• WHAT TO DO
Copy the event announcement exactly, between "January 27, 2025" and "to ask questions.", inclusive.

• EXTRACT

::::

Jan 27 2025

Livestream: A Conversation with Jack Szostak, PhD

Dean’s Distinguished Lecture series

January 27, 2025

12:00 PM - 12:45 PM

Location

UIC Health Sciences Campus-Rockford, S232

Students, residents, fellows, and postdocs are invited to “A Conversation with Jack Szostak, PhD, exclusively for College of Medicine students and trainees on Monday, January 27, noon-12:45 p.m. It will be  livestreamed to the Rockford Campus in Room S-235. During this session, Dr. Szostak will share perspectives on his education, training, and progression through his career, and students will be invited to ask questions.

There will be a in-person event on the Chicago Campus in Moss Auditorium.

After this conversation, Dr. Szostak will deliver the Dean’s Distinguished Lecture, "The Origin of Life: How did Chemistry give rise to Biology?" to the College of Medicine community, on Monday, January 27, 2-3 p.m., in CMWT 227 on the Chicago Campus and via livestream link.

The purpose of the Dean’s Distinguished Lecture series is to expose all members of the UI COM research community to leading-edge science that involves both the depth and the breadth of scientific knowledge and technical expertise. This series hosts scientists who are leaders in important areas of contemporary scientific endeavors and who have made seminal contributions. See additional information about lecture series here.

::::

• DATA UNDER STUDY
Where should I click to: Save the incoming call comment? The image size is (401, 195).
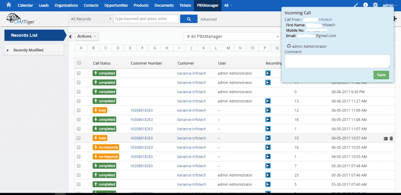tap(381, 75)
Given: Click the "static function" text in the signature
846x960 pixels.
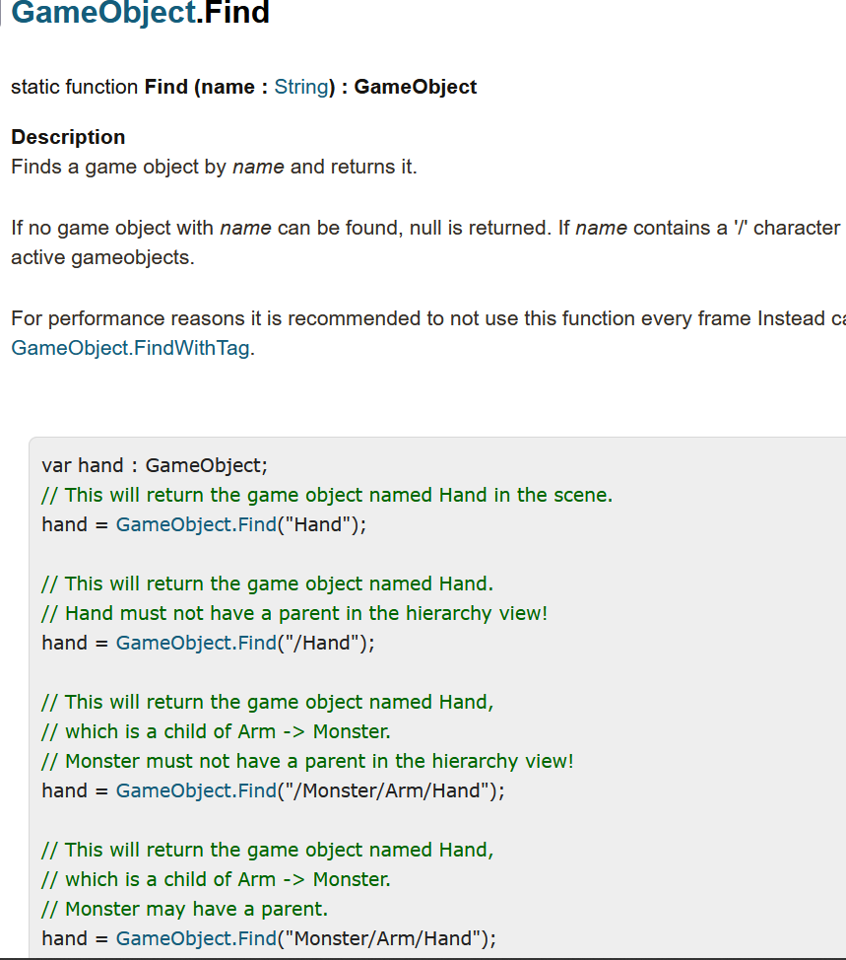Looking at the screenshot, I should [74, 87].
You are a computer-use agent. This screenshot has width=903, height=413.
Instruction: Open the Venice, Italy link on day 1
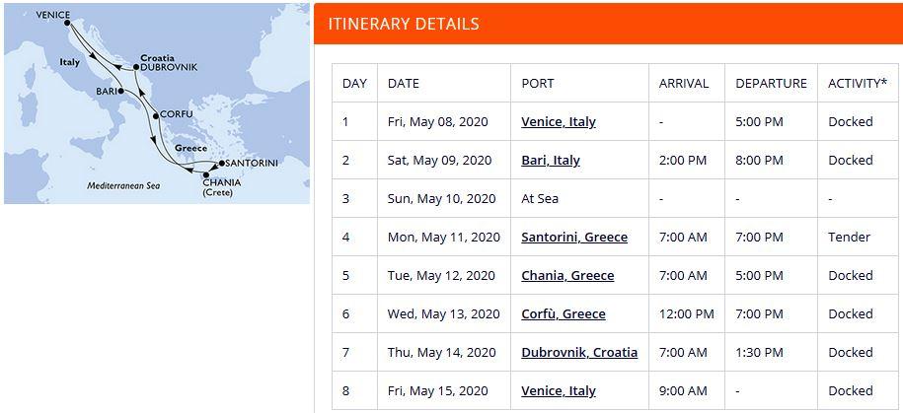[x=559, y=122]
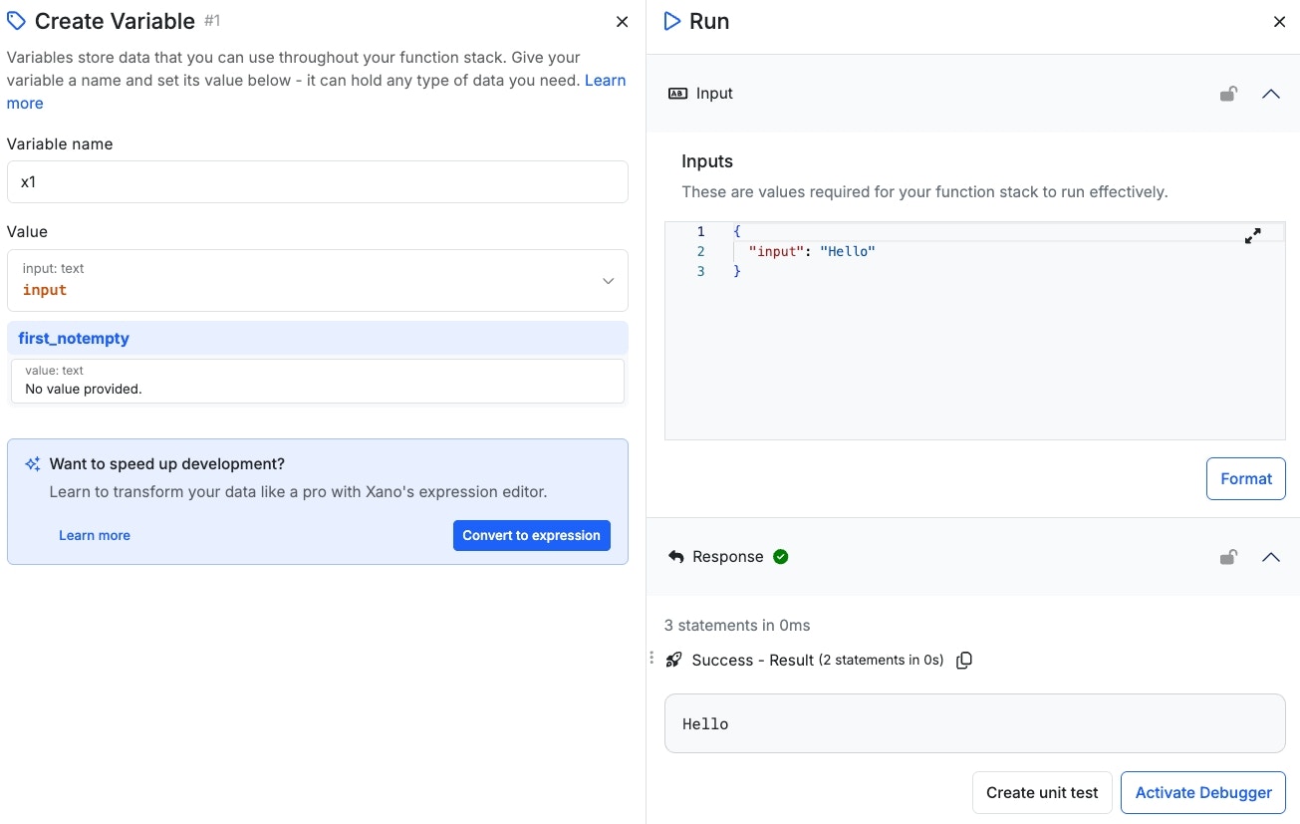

::::

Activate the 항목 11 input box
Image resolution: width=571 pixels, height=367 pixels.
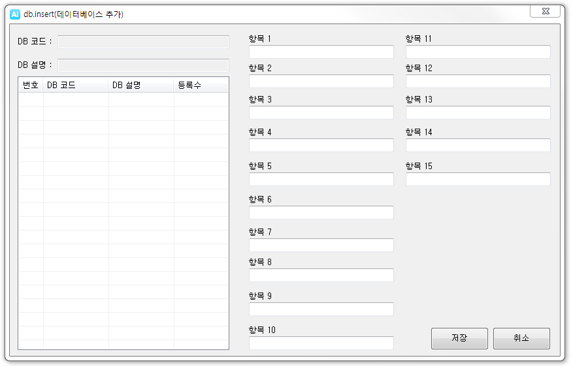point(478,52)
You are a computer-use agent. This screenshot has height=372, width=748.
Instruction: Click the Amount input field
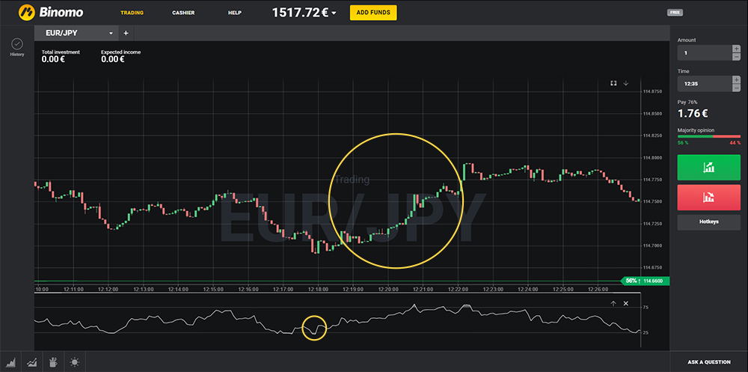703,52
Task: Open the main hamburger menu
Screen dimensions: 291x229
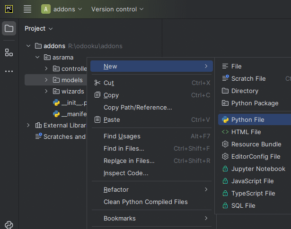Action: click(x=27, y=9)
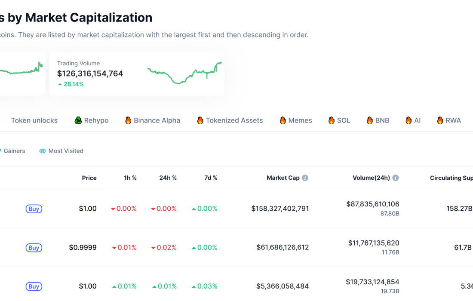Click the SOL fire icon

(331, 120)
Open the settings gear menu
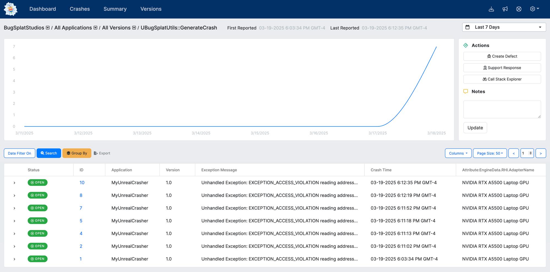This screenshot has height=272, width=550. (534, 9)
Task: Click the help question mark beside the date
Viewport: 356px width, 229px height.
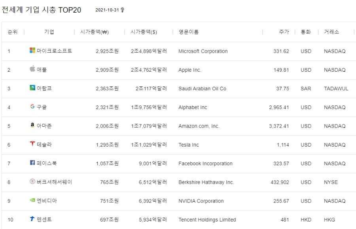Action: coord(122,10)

::::

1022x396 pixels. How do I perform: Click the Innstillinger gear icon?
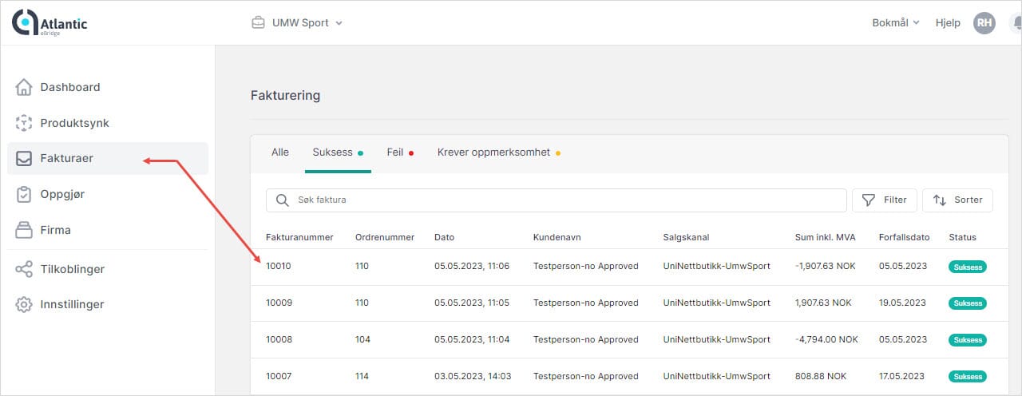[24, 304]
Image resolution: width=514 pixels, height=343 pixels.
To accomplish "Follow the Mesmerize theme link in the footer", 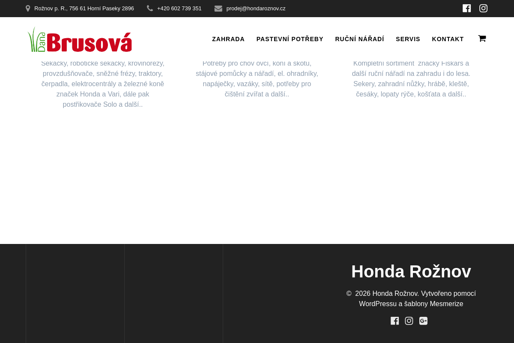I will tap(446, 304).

::::

• TASK RESULT
January 27, 2025

12:00 PM - 12:45 PM

Location

UIC Health Sciences Campus-Rockford, S232

Students, residents, fellows, and postdocs are invited to “A Conversation with Jack Szostak, PhD, exclusively for College of Medicine students and trainees on Monday, January 27, noon-12:45 p.m. It will be  livestreamed to the Rockford Campus in Room S-235. During this session, Dr. Szostak will share perspectives on his education, training, and progression through his career, and students will be invited to ask questions.